The data START
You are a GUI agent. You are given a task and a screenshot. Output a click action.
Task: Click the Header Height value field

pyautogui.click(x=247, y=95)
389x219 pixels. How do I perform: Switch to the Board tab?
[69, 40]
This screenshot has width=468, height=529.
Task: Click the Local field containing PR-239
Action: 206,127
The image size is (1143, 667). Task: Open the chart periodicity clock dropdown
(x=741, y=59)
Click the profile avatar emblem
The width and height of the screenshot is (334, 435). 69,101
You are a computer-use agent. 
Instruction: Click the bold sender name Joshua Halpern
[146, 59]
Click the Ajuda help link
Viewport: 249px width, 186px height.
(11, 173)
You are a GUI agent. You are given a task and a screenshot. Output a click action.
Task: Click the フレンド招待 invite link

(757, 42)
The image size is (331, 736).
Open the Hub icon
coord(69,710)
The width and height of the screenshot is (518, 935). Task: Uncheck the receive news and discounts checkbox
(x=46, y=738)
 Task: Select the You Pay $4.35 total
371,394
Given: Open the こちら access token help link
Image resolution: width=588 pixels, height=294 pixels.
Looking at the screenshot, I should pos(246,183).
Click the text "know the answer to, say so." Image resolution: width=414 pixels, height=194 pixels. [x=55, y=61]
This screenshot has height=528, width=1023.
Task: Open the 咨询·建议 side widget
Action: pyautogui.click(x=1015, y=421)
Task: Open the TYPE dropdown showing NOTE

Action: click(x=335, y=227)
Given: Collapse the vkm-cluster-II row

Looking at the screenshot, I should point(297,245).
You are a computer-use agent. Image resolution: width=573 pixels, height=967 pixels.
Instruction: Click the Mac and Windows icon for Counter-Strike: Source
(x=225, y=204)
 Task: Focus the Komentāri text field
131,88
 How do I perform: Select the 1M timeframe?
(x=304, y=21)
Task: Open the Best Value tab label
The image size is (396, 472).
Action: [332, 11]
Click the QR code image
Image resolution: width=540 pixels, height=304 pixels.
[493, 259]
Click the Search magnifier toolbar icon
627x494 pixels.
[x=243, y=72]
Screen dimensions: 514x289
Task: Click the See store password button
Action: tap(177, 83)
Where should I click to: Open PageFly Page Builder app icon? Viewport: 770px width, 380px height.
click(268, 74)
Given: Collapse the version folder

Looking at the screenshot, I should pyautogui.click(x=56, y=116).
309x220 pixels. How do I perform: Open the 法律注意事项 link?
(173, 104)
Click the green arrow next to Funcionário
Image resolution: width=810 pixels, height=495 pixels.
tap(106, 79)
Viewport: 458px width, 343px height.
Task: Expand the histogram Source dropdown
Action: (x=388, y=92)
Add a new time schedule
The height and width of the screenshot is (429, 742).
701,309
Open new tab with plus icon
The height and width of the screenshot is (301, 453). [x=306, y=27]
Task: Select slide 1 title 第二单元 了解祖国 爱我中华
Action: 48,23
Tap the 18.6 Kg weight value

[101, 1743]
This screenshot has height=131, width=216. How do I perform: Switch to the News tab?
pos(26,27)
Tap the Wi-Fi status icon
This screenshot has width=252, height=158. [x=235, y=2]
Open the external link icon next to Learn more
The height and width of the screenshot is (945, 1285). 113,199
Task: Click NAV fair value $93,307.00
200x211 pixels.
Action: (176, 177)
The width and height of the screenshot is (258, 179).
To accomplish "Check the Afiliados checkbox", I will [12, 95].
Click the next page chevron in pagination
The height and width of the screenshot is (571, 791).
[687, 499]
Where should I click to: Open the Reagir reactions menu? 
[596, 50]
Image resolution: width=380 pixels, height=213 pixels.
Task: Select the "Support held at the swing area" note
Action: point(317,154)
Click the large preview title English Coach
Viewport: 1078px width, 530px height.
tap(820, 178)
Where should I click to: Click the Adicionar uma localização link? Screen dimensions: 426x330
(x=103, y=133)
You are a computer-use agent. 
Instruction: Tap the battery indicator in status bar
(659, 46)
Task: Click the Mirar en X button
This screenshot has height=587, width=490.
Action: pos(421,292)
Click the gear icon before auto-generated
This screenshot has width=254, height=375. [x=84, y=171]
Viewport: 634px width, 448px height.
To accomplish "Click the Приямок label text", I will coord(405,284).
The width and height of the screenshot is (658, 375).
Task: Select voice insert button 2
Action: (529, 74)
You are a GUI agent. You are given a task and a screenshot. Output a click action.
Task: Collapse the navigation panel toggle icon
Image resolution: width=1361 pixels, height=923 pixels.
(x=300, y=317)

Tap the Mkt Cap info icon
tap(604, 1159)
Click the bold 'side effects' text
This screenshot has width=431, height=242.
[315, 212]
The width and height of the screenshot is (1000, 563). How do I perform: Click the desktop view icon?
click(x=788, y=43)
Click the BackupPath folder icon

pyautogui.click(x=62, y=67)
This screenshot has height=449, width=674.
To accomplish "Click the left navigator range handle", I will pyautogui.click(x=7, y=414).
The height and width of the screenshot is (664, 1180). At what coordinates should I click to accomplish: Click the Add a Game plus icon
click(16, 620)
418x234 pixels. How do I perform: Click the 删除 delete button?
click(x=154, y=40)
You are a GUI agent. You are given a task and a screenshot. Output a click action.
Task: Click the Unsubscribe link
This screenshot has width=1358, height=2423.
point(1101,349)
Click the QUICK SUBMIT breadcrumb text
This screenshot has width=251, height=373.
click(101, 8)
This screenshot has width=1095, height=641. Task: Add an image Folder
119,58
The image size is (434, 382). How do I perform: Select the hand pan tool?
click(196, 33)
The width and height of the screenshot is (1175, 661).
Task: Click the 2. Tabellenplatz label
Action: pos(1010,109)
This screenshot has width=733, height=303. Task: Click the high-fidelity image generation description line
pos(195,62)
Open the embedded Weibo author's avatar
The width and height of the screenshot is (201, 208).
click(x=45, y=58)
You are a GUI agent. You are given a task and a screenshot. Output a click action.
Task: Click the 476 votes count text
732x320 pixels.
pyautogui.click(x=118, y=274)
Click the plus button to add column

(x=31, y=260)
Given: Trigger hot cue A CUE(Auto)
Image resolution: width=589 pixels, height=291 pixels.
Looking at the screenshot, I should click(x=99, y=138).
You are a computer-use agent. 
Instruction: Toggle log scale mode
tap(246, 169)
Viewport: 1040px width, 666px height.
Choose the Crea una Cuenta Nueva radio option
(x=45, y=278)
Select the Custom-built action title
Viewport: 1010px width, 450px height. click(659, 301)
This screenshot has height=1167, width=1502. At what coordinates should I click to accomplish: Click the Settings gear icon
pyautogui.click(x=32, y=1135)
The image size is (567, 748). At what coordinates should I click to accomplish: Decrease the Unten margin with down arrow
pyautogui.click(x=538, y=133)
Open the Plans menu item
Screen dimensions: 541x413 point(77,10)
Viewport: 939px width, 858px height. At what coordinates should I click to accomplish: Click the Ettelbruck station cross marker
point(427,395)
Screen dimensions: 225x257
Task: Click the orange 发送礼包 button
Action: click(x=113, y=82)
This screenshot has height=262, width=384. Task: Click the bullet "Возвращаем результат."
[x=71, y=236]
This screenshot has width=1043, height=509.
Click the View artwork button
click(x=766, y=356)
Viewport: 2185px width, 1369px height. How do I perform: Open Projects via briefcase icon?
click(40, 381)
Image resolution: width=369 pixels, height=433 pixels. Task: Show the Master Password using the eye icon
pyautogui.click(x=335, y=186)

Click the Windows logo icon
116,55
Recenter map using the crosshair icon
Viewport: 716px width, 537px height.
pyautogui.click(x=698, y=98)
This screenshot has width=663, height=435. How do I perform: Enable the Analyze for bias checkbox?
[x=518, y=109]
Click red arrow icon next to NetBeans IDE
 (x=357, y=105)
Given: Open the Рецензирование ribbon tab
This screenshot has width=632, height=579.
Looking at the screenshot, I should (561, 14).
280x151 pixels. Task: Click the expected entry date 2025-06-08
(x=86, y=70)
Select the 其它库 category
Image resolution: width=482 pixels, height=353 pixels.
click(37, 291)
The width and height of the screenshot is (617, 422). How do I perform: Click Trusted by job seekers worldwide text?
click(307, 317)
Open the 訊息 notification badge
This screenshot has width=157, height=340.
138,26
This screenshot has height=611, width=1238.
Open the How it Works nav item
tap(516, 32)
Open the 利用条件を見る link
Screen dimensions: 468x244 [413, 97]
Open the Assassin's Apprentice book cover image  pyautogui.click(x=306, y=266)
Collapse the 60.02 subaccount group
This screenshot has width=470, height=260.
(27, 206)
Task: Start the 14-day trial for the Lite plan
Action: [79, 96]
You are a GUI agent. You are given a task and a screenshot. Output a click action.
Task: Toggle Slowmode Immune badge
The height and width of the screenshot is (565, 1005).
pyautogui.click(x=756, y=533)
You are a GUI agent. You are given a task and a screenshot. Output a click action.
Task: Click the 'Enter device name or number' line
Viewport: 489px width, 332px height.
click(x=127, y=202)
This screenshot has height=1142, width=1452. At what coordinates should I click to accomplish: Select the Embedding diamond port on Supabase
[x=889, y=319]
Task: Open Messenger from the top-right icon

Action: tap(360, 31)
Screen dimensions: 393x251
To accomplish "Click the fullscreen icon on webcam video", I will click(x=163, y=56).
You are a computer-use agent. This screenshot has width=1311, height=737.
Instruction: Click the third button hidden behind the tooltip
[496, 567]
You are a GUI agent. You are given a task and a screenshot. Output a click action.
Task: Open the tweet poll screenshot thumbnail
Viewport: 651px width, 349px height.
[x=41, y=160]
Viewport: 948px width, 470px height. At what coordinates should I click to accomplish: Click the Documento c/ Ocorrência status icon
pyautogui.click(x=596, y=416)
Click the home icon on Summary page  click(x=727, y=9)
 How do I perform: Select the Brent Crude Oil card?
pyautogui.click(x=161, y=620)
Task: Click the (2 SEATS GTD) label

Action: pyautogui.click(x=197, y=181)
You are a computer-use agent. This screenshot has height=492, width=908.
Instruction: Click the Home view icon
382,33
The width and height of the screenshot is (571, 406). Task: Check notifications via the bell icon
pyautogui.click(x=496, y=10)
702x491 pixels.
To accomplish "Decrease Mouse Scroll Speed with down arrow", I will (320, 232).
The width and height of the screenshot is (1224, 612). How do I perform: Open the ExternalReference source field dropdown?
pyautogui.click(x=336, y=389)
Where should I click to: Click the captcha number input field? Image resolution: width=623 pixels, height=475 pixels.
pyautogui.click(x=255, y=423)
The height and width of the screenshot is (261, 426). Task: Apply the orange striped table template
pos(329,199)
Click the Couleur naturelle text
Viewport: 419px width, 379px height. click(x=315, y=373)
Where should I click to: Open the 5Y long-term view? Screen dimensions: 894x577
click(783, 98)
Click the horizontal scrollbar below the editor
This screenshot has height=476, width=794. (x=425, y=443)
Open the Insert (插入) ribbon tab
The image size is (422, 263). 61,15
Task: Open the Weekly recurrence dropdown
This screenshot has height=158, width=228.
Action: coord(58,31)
The data END
# [Work request]
Read the records above. Show each line that has the string "help".

# [Expected answer]
Click the Ajuda help link
Given: Open the こちら access token help link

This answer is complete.